Suitably sepia-soaked, part one of Årabrot Speciale‘s Die Nibelungen stares off into the mysterious distance, its choral eddies peripherally chased in phosphorescent shivers. A discordia of wormy animates vapourising on an imagined horizon as malevolent motifs creep the architecture. Signatures that crystallize, dance skeletal, then are snatched away by this trembling expectation — breathy exhales followed into celestial convolutions and pitch-shifted rubs, delirious ecstatics that paint the surrounding darkness in brief fleshy glimpses.
This artefact was recorded live in Norway back in 2016, Årabrot‘s Kjetil Nernes recruiting AP Macarte of Gnod, Andrew Liles, Karin Park and Ane Marthe Sørlien Hole to his ranks. I would have loved to be in the audience for this one, especially when that plodding ridge of riff eats in there. Its velvety and carnivorous nature is reminiscent of SunnO))), then choral-cantered, wrapped in rough kinetic tendrils that seem to cling to an unfolding narrative as the focus shifts to reveal a lullaby, beset in chaffing debris and wordless whirring. The studio quality of its unfolding branches weaving wickedly through a questioning perdition, languishing in a labyrinth of intent that keeps you curving to its sharking exposures. A verdigris of bristling reflections that fall though into an unexpectedly sweet sedition of blurry trumpeted twilights.

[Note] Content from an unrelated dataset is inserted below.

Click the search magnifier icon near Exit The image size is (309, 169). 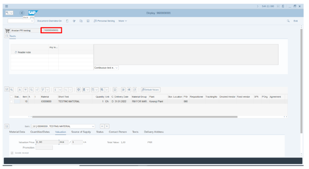tap(288, 20)

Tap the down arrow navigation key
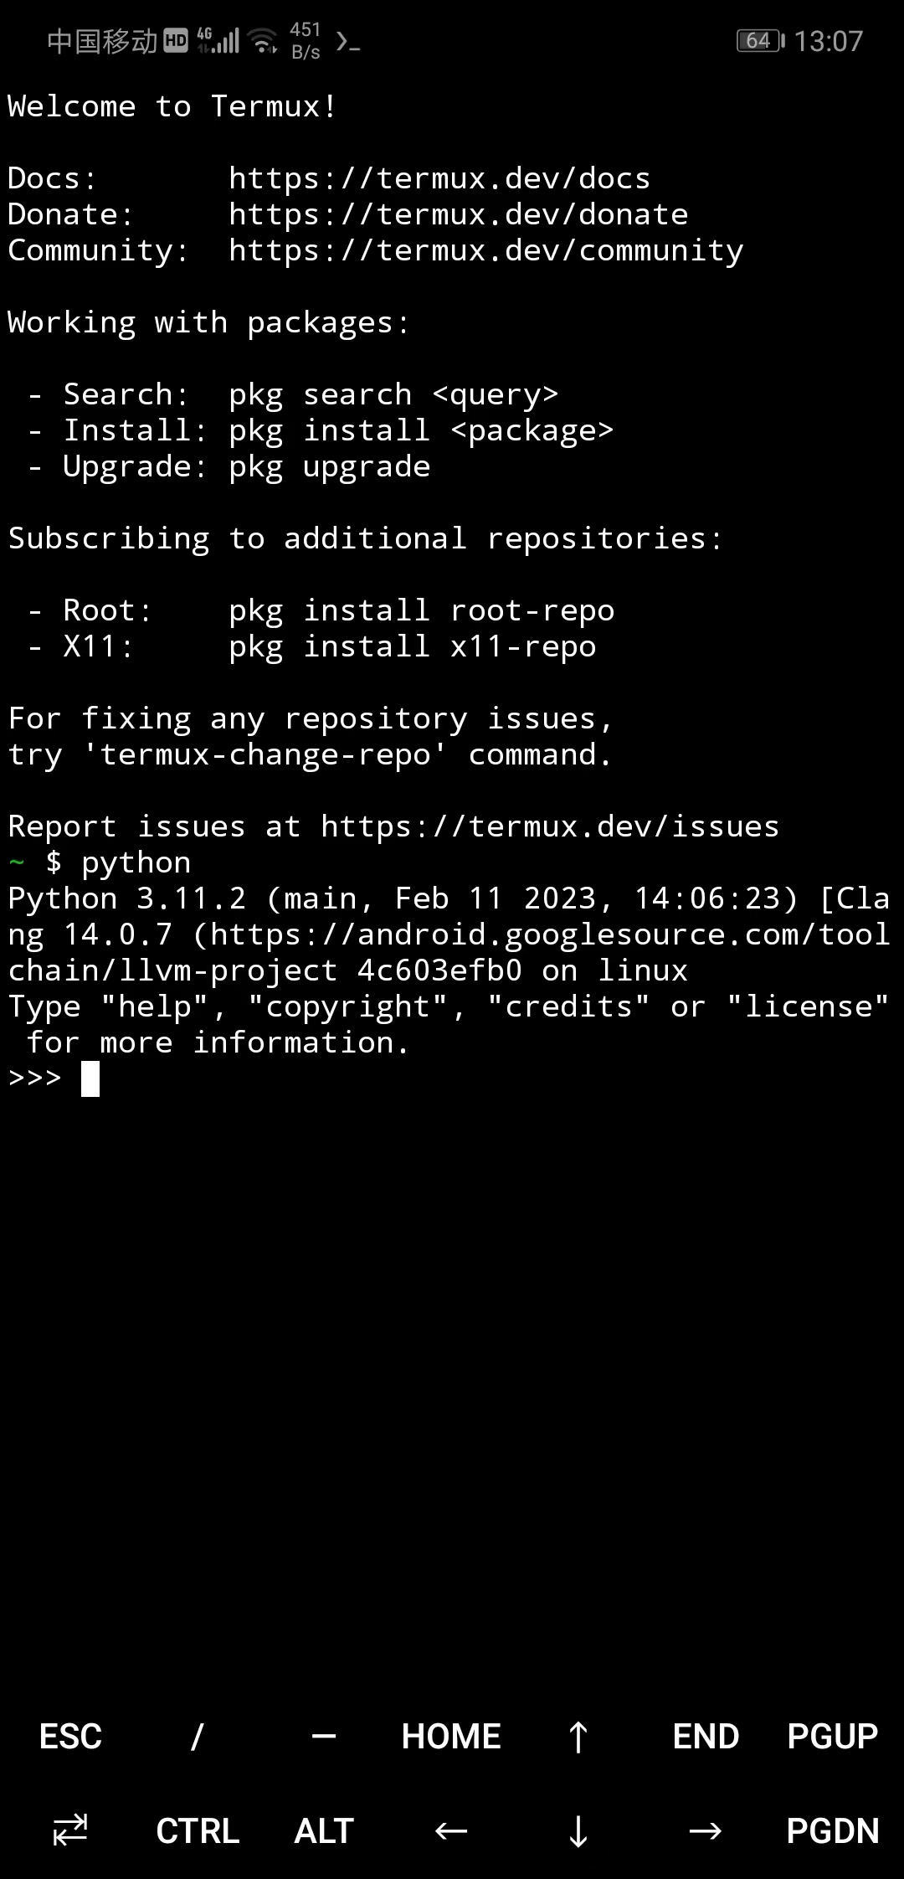click(578, 1830)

That blunted corolla of glittery metallics harrows a sinister-soaked incantation (of the type that haunted Berberian Sound Studio). A stammering hex set in wobbly distortions and elephantine screams. The tapering space slowly swamped in heavy riffery, nurturing an explosive conclusion. Smashed glass and machine-gun fire rattling the speakers, that riff returning twice as loud to splattering wood and the thrown-up earth (First World War newsreel stylee). The walkie-talkie warpage and massive choral sweeps giving you “Penetralia”-like highs, to nosedive into a jewel-splattered termination. A re-inventive delve into deep waters, Årabrot may have scored a lot of silent classics, but this one lives within and beyond its inspiration.